Pengaruh media SDF di utara Suriah mencerminkan taktik propaganda ala Assad
POLITIK
7 menit membaca
Pengaruh media SDF di utara Suriah mencerminkan taktik propaganda ala AssadLaporan dari wilayah Suriah yang sebelumnya dikuasai Assad telah menimbulkan banyak asumsi tentang rezim 'sekuler' yang digulingkan, sementara hal-hal terkait SDF/YPG perlu diperiksa dengan lebih teliti.
Bendera Suriah dilukis pada mosaik mantan presiden Suriah Hafez al-Assad setelah pemakzulan pemimpin rezim Bashar al-Assad, di Damaskus, Suriah (Reuters/Zohra Bensemra).
27 Februari 2025

Para jurnalis dari Suriah bagian timur laut yang berbondong-bondong ke Damaskus dan wilayah lain yang dikuasai pemerintah transisi untuk melaporkan dengan relatif bebas, sementara wilayah mereka sendiri tetap berada di bawah rezim yang melihat jurnalisme sebagai alat untuk memperkuat kekuasaan, bukannya sebagai sarana untuk mengungkap kebenaran.

■ **Daftar Item**
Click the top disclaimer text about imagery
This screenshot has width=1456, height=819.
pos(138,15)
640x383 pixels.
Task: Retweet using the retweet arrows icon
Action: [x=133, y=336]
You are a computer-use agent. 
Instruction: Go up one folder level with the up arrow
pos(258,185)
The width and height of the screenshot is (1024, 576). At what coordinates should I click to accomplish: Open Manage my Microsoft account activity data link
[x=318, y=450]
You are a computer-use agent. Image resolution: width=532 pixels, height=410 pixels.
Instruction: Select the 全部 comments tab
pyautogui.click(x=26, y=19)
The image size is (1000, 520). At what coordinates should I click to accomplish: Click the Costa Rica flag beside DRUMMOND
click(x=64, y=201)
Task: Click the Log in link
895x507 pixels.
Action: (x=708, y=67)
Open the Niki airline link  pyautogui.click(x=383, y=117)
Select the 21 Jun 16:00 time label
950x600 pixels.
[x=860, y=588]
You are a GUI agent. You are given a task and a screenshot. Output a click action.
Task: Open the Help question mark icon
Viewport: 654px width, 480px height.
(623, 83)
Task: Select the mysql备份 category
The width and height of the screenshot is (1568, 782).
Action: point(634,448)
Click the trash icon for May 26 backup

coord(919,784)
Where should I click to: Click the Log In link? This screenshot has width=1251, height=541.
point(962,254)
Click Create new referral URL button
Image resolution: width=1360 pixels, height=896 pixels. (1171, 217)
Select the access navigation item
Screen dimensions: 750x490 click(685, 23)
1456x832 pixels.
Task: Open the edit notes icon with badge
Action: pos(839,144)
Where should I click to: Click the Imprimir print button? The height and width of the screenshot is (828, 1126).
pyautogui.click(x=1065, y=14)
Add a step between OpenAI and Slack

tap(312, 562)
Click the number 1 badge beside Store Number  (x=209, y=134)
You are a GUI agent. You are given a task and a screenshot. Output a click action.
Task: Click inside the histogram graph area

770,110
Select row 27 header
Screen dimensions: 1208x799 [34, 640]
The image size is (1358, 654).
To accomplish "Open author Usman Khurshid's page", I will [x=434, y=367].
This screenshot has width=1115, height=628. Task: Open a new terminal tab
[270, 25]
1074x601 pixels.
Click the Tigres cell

■ **Tugas Anda**
Menurut keterangan foto dalam teks hasil ekstraksi, di atas apa bendera Suriah dilukis? Item-item di atas merupakan bahan terpisah dari teks hasil ekstraksi.

■ **Jawaban Latihan**
Di atas mosaik mantan presiden Suriah Hafez al-Assad, di Damaskus.